第28回グラミー賞(1986):『We Are the World』ROTY+SOTY制覇+Sade Best New Artist、チャリティ音楽の頂点
更新日:3 時間前
1986年2月25日、シュライン・オーディトリアムで開催された第28回グラミー賞で、『We Are the World』(USA for Africa)がRecord of the Year+Song of the Yearを完全制覇した。Michael Jackson/Lionel Richie作詞作曲、Quincy Jonesプロデュース、Bruce Springsteen、Bob Dylan、Stevie Wonder、Diana Rossら45人のスーパースターが参加した世紀のチャリティ・プロジェクトが、業界最高水準で公式に評価された。同夜、英国出身のSadeがBest New Artistを受賞した。
出来事の背景
1984年のエチオピア大飢饉に対する人道支援のため、Harry Belafonteの提案でKen Kraganが企画。1985年1月28日、アメリカン・ミュージック・アワード授賞式直後にA&M Recordsスタジオで45人のアーティストが一夜で録音した『We Are the World』が1985年3月リリース。
シングルは世界で2000万枚以上を売り上げ、世界中で1位を記録。総売上はUSA for Africa基金に寄付され、最終的に6300万ドル(当時史上最高額)がアフリカ難民救済に充てられた。
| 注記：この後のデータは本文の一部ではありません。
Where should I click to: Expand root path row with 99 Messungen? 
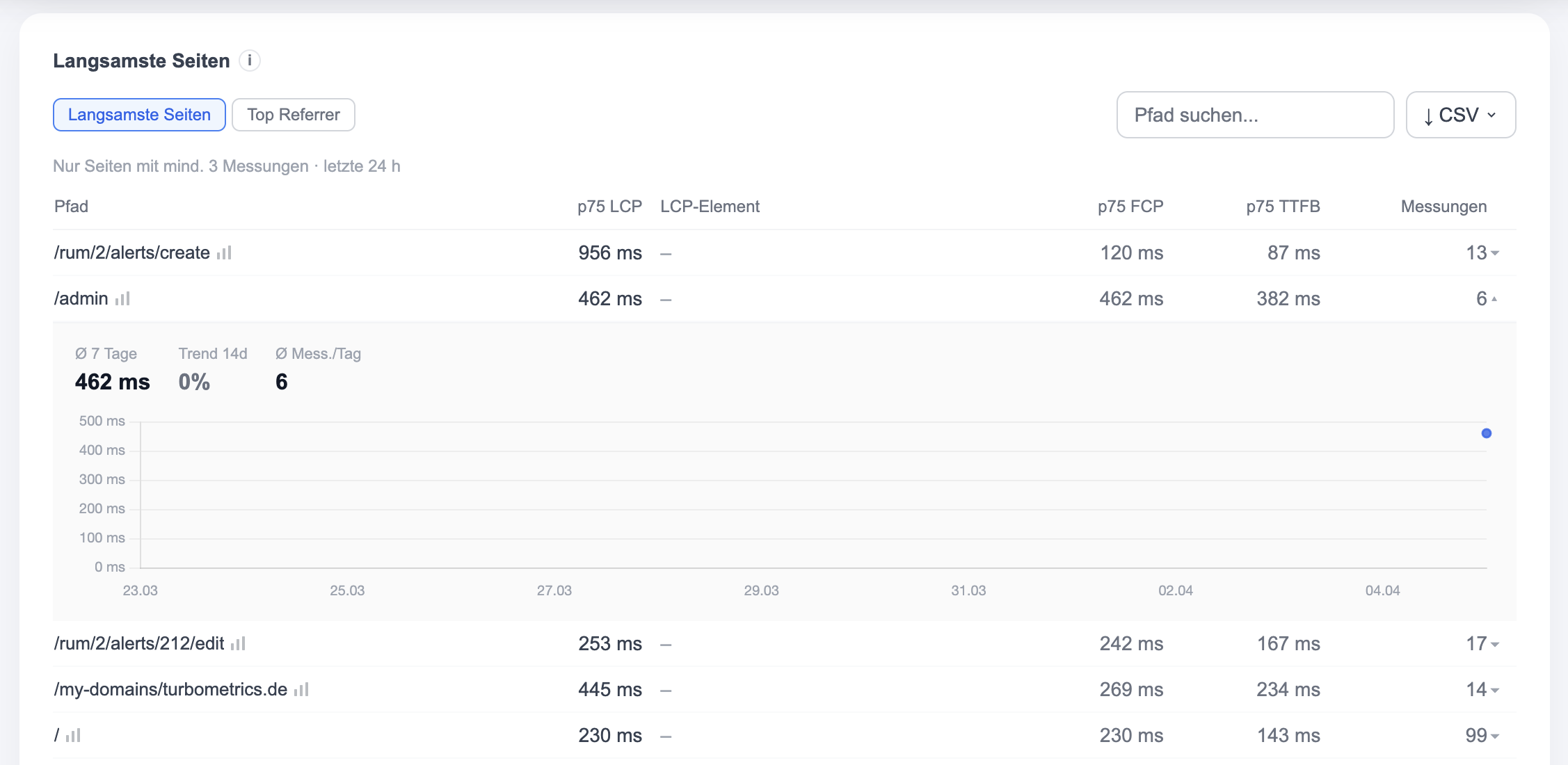point(1495,736)
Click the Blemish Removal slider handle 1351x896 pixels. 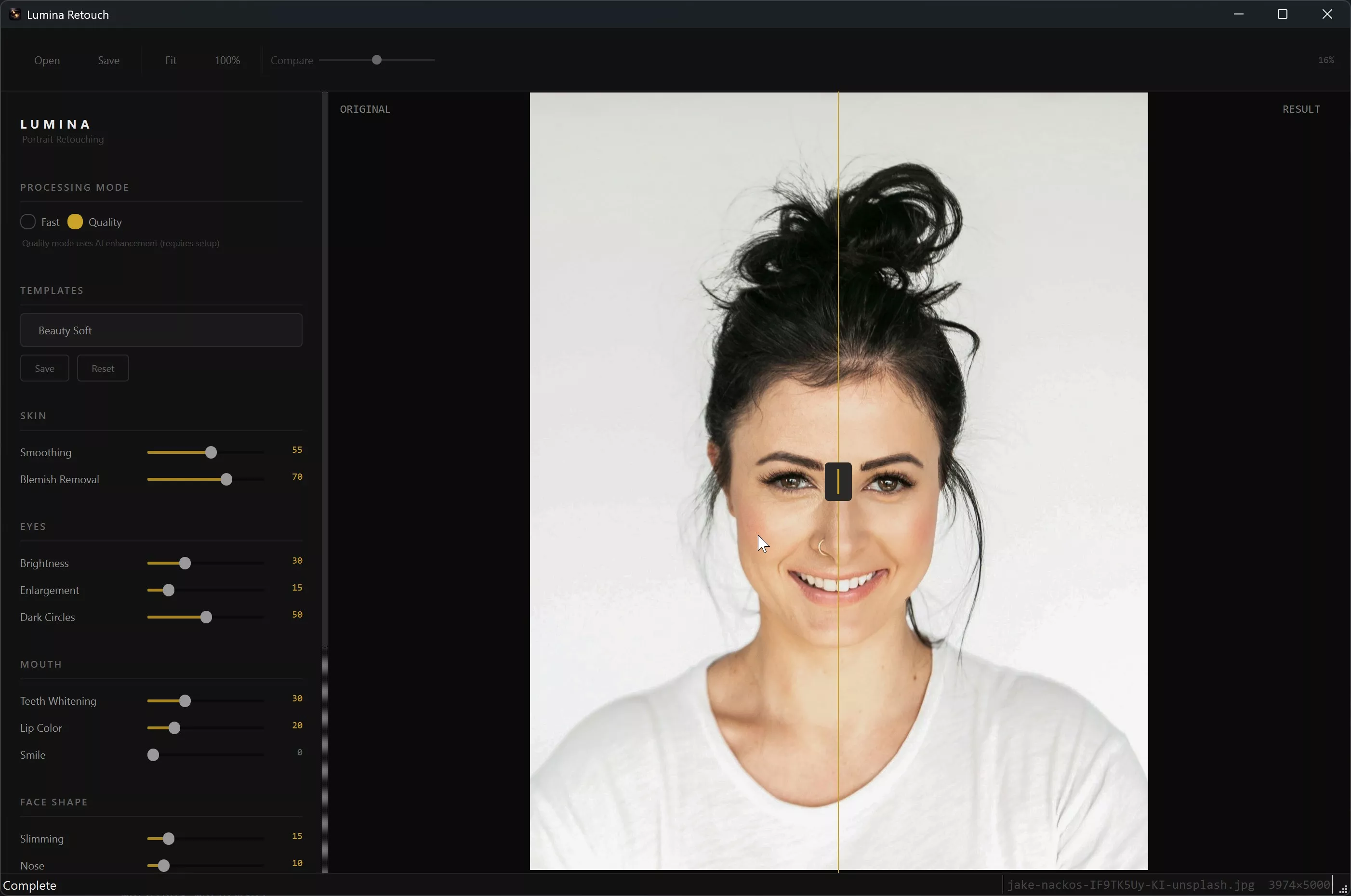[226, 479]
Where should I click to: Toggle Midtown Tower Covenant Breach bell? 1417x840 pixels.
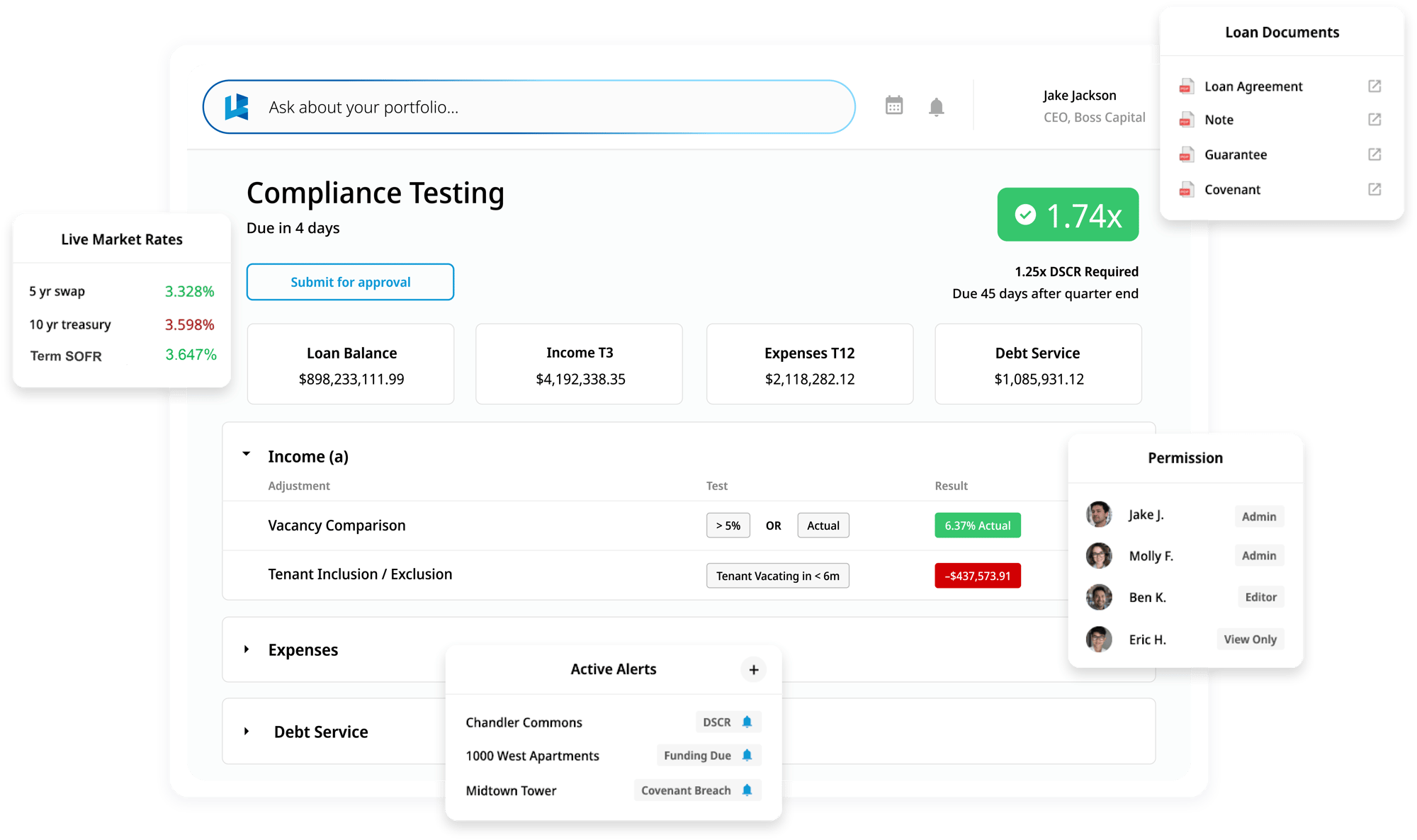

同時期、Bob GeldofのBand Aid『Do They Know It's Christmas?』(1984)、Live Aid(1985年7月)など、80年代後半のチャリティ音楽ムーブメントの中核に位置する。
受賞の瞬間
Record of the Year発表 — 『We Are the World』。Lionel RichieとQuincy Jonesがステージに登壇、Richieは「この賞は世界中のチャリティ参加者、そしてアフリカで救われた全ての命に捧げる」とスピーチ。
Song of the Year発表 — Michael Jackson/Lionel Richie『We Are the World』。共作者2名が並んでステージに上がる稀有な瞬間となった。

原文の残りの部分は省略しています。